Fragmentos de un Sábado que Nadie Terminó de Contar
7:05 AM. Sweet Child Of Mine — no la original, sino algo filtrado, reconstruido, un eco del eco. Cielos limpios sobre Lincoln Road. Nadie ha llegado todavía a ningún brunch. El sábado existe solo como promesa.
Entre Shape My Heart y Just Be Good To Me hay once minutos. Once minutos donde alguien en Washington Avenue tal vez encendió el auto, tal vez no. Donde la temperatura marcaba ochenta y uno y la humedad ya estaba ahí, esperando. Los tracks de esa primera hora se mueven como tráfico fluido: Jamiroquai a las 7:27, Power House a las 7:31 — cuatro minutos entre mundos. Deep Dish con Everything But The Girl aterriza a las 7:41 y suena exactamente como suena un futuro que alguien imaginó en los noventa y que todavía no se cumplió.

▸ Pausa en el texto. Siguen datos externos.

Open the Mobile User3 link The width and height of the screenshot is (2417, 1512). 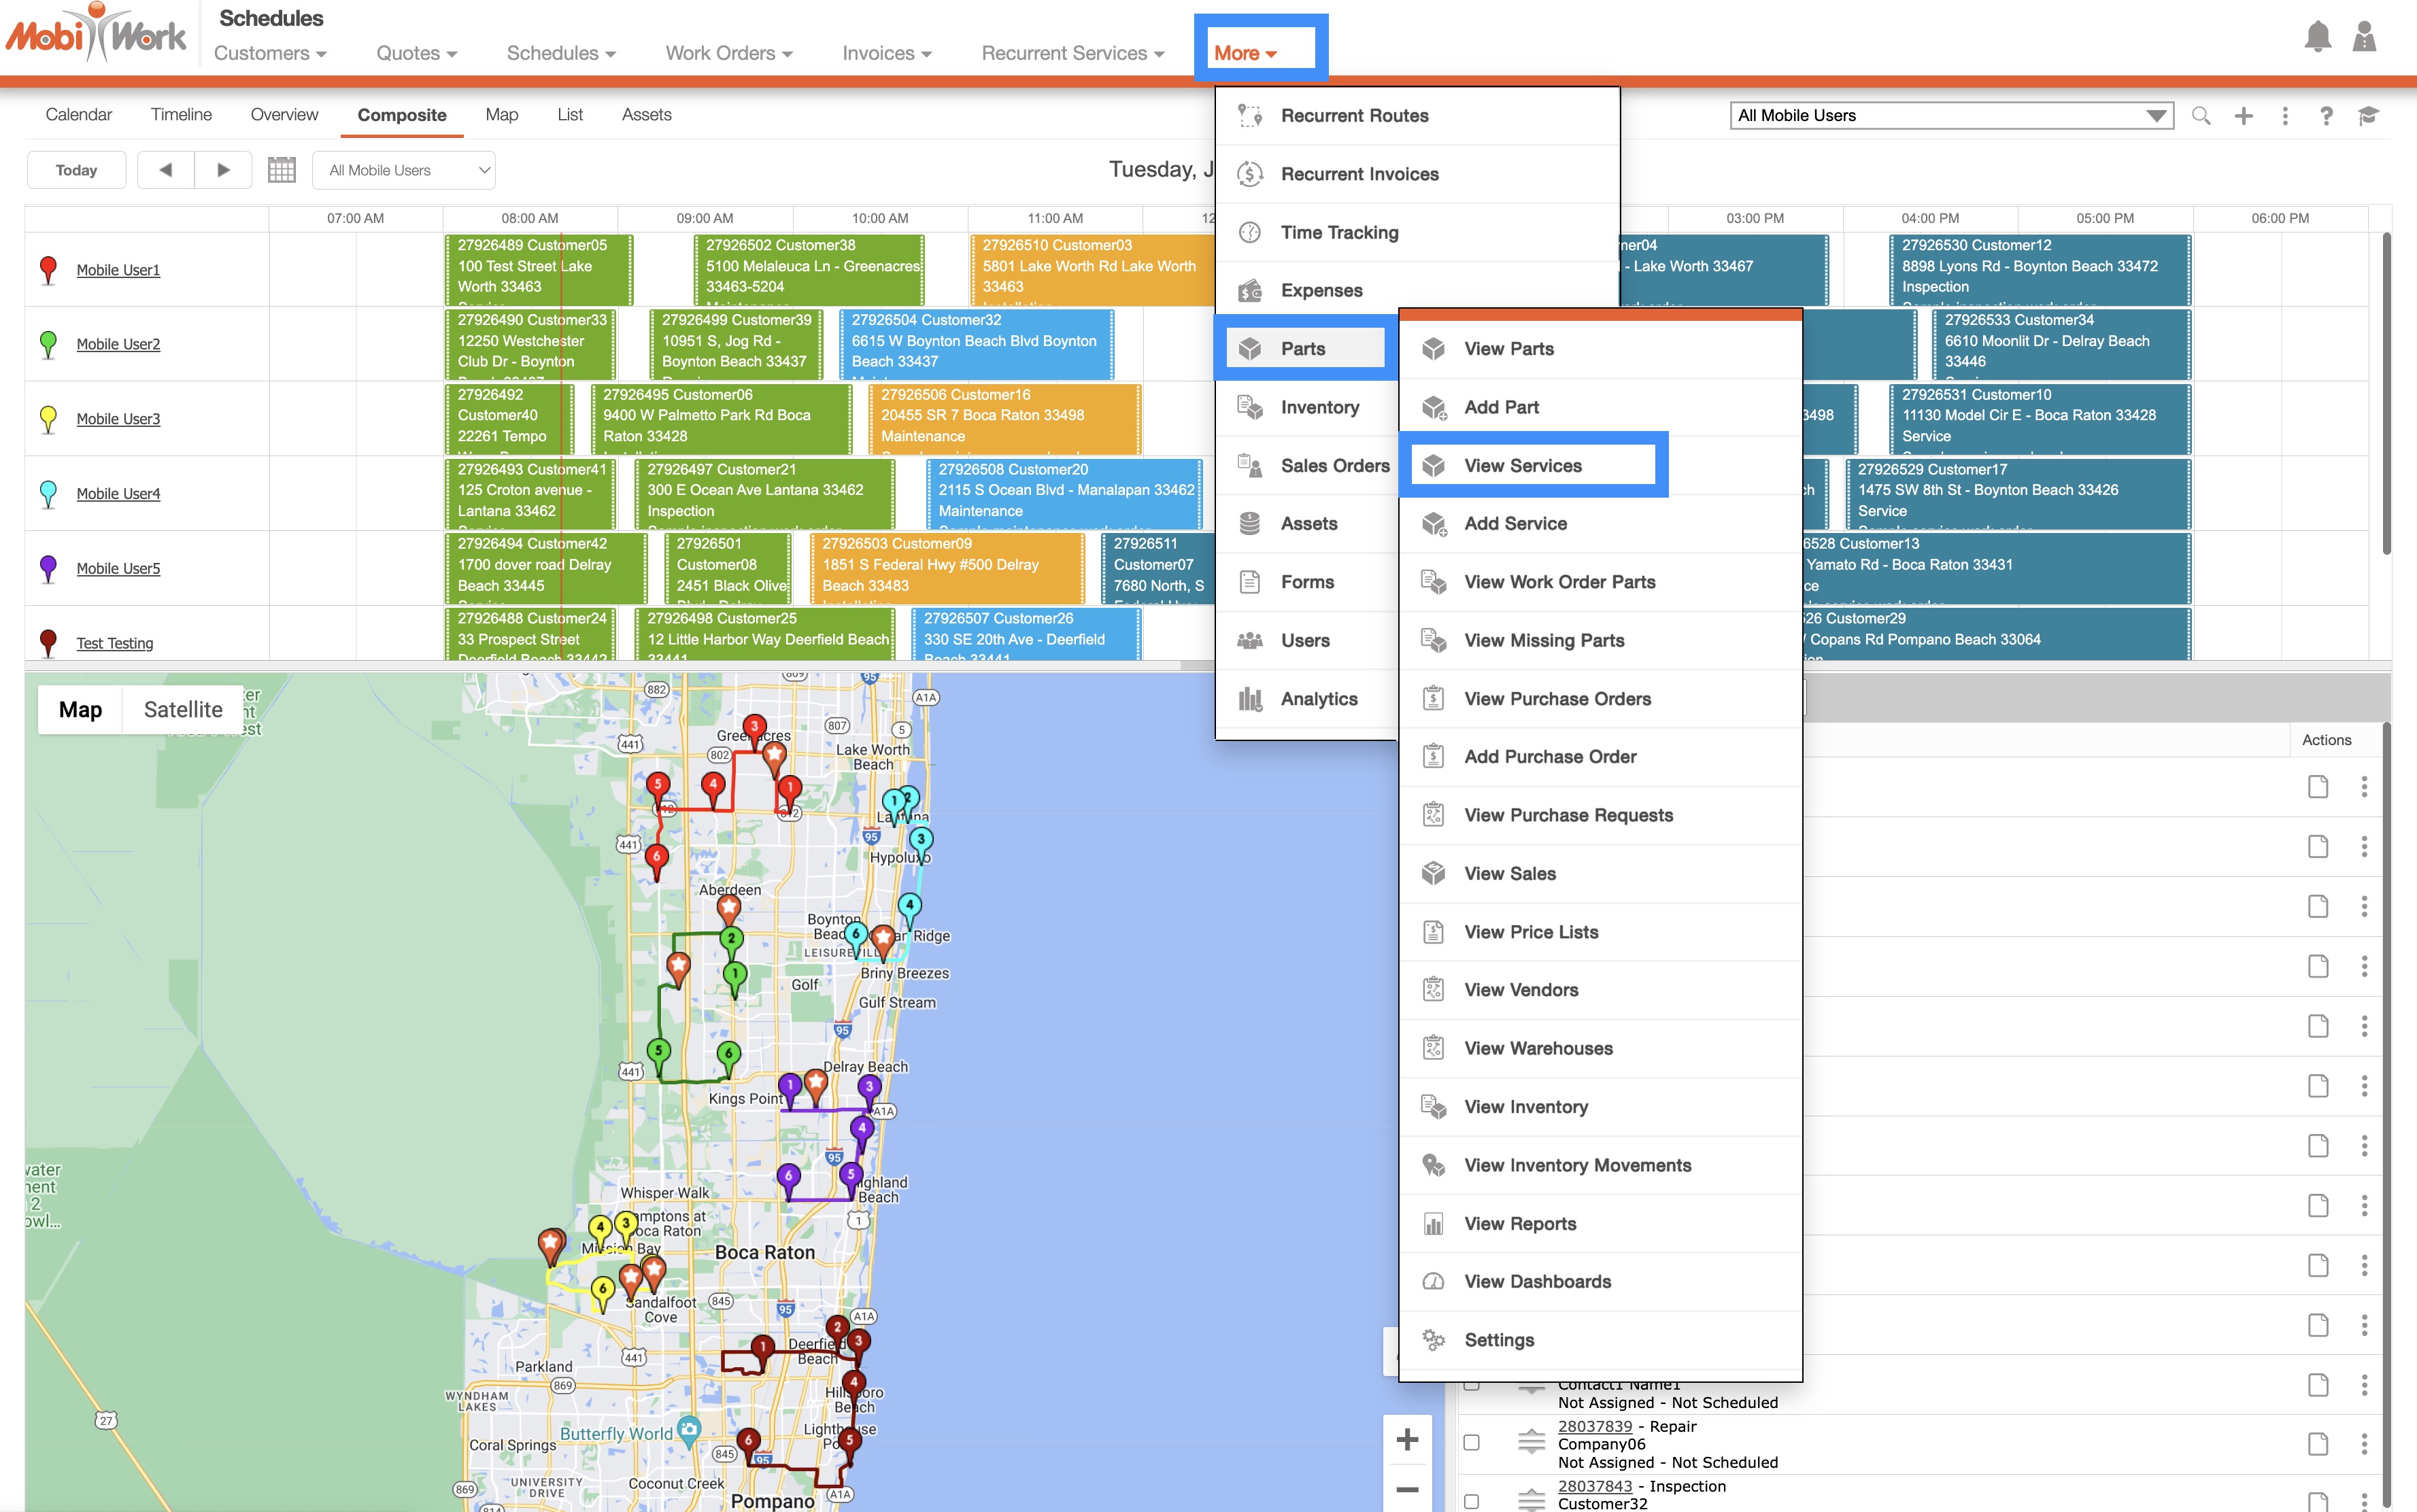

8:49 AM. Superfunk. Endless Street. House francés que respira sin prisa. El silencio después — cuatro minutos hasta que Redfield entra — pesa como la pausa entre dos frases que alguien no terminó de decir. A las nueve en punto, Another Chance. Roger Sanchez. El track más obvio y el más necesario exactamente en ese minuto cero de la hora.
El cielo se cubre. Ochenta y cuatro grados a las 9:12 cuando Ken At Work abre un bloque que no pide perdón por sentirse bien. Tame Impala a las 9:18 — la anomalía perfecta, el track que no pertenece y por eso funciona. A las 9:38, Donna Summer filtrada por Frankie Knuckles: un fantasma remezclado por otro fantasma.
10:42 AM. Lluvia ligera. Marc Evans y DJ Spen. Back To Your Place. Alguien en un rooftop de Brickell mira el vaso sudar contra su mano. France Gall a las 10:55 — Ella Elle L'a — y el sábado ya no es mañana, es otra cosa.
Las últimas marcas: 12:42, Lindstrom editado por Todd Terje — siete minutos de síntesis noruega sobre nubes de ochenta y seis grados. 12:56, Sophie Ellis-Bextor. 12:59, Real McCoy. El último fragmento. La sesión no termina — simplemente deja de haber marcas de tiempo. El silencio después de la 1:02 pesa tanto como todo lo anterior.